THE DATA Start Marker

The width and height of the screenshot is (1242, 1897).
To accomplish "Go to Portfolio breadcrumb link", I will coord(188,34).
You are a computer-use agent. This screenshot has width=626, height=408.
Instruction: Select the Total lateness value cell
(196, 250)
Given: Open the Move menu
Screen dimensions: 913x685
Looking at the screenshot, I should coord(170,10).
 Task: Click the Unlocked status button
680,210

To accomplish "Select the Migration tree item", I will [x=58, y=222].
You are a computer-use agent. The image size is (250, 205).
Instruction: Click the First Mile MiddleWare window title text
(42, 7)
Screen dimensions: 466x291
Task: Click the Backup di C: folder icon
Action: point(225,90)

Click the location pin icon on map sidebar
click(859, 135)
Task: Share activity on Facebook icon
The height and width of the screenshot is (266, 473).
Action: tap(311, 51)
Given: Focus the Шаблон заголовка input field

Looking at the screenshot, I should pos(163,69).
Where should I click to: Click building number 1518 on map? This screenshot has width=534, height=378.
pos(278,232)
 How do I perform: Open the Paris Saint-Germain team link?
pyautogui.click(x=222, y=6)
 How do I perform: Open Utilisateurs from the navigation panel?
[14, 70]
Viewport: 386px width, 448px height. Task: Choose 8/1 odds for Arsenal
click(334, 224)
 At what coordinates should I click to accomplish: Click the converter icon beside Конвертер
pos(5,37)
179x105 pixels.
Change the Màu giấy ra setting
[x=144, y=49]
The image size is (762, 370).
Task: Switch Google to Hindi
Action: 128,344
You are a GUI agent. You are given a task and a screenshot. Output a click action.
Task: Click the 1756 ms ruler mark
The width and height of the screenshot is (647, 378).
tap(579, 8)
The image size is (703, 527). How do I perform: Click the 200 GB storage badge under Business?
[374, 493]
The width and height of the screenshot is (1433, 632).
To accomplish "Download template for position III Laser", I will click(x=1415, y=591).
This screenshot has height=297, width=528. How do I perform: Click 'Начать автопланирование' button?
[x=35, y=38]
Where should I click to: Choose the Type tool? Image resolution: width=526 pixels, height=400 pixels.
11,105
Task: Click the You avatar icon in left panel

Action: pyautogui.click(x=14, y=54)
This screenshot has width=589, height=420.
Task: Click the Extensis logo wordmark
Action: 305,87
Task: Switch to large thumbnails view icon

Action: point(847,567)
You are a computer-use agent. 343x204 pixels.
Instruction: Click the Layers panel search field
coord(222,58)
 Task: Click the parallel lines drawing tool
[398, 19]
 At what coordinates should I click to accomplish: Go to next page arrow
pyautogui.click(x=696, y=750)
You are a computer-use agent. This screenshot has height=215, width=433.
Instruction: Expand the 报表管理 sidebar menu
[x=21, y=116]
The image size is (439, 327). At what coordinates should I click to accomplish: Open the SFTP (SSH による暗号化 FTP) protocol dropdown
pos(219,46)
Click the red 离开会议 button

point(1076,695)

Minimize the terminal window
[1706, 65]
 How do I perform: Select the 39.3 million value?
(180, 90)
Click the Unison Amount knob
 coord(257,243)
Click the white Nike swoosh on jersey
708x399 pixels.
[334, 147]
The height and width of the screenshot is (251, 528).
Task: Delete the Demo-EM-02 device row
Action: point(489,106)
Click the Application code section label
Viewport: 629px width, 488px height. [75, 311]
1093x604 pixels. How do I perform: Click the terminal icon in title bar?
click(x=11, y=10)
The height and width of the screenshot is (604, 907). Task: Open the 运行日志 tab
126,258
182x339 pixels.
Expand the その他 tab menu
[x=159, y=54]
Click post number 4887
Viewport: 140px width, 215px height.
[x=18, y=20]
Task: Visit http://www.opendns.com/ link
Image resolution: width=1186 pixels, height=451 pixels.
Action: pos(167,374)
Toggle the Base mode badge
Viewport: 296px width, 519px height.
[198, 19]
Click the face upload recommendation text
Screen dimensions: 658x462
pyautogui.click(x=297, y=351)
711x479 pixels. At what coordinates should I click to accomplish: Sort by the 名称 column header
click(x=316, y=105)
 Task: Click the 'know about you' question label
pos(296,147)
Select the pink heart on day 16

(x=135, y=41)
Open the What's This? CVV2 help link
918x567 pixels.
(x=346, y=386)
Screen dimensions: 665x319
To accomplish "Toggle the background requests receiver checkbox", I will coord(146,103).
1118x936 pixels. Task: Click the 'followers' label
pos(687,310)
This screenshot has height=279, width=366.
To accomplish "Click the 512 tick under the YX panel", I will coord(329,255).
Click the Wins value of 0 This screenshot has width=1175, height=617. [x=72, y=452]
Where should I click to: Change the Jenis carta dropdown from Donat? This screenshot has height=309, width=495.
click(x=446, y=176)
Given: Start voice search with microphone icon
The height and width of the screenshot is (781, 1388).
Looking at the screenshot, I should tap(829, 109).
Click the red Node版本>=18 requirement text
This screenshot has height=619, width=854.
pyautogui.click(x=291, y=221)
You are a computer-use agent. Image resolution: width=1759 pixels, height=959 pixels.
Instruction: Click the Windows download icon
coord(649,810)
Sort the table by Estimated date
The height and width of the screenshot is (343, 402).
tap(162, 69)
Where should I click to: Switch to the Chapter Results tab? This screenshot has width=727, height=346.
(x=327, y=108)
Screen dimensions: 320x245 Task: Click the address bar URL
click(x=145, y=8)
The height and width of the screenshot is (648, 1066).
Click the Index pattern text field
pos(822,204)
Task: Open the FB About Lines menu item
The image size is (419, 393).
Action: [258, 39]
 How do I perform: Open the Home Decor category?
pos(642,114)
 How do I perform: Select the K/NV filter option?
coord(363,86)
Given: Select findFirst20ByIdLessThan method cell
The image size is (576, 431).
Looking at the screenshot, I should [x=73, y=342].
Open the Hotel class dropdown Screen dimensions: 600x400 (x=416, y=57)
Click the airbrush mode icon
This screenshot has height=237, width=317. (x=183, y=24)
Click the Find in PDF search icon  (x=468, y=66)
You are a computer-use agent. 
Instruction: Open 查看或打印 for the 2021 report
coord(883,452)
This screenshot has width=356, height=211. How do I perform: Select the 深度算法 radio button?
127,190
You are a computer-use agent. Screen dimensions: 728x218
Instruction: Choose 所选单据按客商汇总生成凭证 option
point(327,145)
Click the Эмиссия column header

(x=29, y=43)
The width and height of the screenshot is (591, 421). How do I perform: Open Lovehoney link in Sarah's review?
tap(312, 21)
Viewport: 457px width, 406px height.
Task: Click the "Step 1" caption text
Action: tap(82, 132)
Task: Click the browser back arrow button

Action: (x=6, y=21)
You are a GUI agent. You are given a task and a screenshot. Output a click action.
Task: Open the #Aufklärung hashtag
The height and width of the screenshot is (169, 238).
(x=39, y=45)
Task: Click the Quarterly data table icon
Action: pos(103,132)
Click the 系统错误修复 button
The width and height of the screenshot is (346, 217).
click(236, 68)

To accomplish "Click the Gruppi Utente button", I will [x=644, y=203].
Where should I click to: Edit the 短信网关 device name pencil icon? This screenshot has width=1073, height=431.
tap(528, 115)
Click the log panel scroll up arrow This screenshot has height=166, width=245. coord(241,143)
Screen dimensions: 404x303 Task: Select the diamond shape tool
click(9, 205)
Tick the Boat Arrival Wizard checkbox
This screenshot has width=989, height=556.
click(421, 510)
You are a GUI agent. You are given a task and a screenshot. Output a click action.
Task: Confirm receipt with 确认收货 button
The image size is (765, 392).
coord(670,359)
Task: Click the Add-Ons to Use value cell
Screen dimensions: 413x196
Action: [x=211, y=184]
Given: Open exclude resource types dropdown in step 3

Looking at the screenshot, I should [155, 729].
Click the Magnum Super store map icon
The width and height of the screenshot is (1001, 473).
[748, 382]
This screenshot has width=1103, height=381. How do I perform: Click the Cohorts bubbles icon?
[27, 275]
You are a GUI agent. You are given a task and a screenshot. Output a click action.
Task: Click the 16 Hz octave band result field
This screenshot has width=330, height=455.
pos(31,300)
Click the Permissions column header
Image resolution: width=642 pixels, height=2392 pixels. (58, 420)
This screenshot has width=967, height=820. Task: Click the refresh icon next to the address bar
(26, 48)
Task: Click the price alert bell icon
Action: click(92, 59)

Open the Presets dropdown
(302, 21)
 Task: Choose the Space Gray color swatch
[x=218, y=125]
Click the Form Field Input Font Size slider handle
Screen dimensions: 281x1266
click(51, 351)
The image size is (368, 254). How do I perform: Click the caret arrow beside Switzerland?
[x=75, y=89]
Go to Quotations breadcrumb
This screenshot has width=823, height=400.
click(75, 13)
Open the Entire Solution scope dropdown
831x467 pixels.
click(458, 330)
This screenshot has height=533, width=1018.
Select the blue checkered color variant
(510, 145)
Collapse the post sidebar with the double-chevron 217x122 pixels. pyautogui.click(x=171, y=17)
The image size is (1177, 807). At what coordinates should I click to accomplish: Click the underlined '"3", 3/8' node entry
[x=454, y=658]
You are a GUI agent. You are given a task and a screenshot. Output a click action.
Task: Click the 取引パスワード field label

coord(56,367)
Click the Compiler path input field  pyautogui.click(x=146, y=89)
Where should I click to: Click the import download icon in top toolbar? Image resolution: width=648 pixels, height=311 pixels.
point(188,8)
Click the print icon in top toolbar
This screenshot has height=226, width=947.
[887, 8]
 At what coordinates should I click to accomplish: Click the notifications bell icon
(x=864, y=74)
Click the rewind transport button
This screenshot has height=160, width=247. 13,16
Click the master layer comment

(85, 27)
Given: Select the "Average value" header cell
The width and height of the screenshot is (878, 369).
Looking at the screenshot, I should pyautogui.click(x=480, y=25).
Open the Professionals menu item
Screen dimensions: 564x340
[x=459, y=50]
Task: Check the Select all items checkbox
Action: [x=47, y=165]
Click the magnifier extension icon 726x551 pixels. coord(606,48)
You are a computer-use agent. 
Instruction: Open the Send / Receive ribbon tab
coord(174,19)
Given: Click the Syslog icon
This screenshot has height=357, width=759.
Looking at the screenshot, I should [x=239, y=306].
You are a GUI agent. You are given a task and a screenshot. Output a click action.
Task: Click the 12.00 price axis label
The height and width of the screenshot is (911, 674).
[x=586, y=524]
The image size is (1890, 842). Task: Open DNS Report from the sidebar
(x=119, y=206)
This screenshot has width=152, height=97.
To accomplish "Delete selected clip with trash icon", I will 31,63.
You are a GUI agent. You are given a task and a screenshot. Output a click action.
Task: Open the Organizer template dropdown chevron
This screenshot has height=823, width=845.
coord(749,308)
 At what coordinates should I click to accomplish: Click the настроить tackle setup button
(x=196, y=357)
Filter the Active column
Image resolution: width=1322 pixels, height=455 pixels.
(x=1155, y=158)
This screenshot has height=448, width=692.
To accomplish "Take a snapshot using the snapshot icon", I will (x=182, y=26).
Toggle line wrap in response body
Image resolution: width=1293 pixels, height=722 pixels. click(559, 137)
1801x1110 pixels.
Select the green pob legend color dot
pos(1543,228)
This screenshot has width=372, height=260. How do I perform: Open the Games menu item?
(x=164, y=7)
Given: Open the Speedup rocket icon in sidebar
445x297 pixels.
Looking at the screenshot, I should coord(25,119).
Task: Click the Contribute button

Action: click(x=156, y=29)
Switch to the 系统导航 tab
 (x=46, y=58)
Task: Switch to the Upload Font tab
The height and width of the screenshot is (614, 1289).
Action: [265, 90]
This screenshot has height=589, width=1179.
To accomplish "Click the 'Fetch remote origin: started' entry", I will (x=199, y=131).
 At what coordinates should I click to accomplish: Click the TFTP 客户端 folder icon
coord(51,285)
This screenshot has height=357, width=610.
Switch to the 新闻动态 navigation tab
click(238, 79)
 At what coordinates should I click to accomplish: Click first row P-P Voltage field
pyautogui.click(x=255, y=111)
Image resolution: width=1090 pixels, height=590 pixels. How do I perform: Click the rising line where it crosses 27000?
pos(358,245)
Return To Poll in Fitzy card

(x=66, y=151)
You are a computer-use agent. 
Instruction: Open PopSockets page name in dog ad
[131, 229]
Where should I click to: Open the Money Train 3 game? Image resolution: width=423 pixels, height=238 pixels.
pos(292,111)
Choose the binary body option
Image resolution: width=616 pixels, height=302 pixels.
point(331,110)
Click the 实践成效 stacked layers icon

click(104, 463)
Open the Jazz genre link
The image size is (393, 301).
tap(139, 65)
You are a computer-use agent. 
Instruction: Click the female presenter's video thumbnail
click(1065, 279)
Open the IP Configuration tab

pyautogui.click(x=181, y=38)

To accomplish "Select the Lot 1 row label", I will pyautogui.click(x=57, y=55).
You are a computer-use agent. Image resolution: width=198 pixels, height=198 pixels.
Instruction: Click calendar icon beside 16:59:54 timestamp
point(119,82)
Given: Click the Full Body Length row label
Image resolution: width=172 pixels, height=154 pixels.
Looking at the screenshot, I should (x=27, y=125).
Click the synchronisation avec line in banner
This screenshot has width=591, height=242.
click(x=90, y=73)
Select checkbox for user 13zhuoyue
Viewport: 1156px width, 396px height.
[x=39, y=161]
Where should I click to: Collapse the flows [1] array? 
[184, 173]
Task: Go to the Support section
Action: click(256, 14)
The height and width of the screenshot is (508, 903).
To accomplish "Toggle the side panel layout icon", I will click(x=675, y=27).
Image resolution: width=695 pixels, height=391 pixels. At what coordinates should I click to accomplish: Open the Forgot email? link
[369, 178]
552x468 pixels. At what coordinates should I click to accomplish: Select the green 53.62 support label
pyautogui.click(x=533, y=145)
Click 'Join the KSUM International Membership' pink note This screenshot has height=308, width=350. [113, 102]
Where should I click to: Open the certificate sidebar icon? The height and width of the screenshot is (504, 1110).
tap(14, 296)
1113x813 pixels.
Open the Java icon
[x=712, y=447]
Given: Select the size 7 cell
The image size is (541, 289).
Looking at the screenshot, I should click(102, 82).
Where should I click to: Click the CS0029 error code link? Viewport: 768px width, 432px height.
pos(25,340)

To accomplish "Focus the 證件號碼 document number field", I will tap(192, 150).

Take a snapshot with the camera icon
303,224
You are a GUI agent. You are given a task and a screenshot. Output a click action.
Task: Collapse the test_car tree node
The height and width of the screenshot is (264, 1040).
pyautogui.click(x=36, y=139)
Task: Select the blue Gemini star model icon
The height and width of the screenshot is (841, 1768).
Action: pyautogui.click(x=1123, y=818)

THE DATA End Marker

**PROBLEM DESCRIPTION**. Filter the entries by the string "chevron" and copy each matching line.

**ANSWER FOR THIS EXERCISE**.
Collapse the post sidebar with the double-chevron 217x122 pixels. pyautogui.click(x=171, y=17)
Task: Open the Organizer template dropdown chevron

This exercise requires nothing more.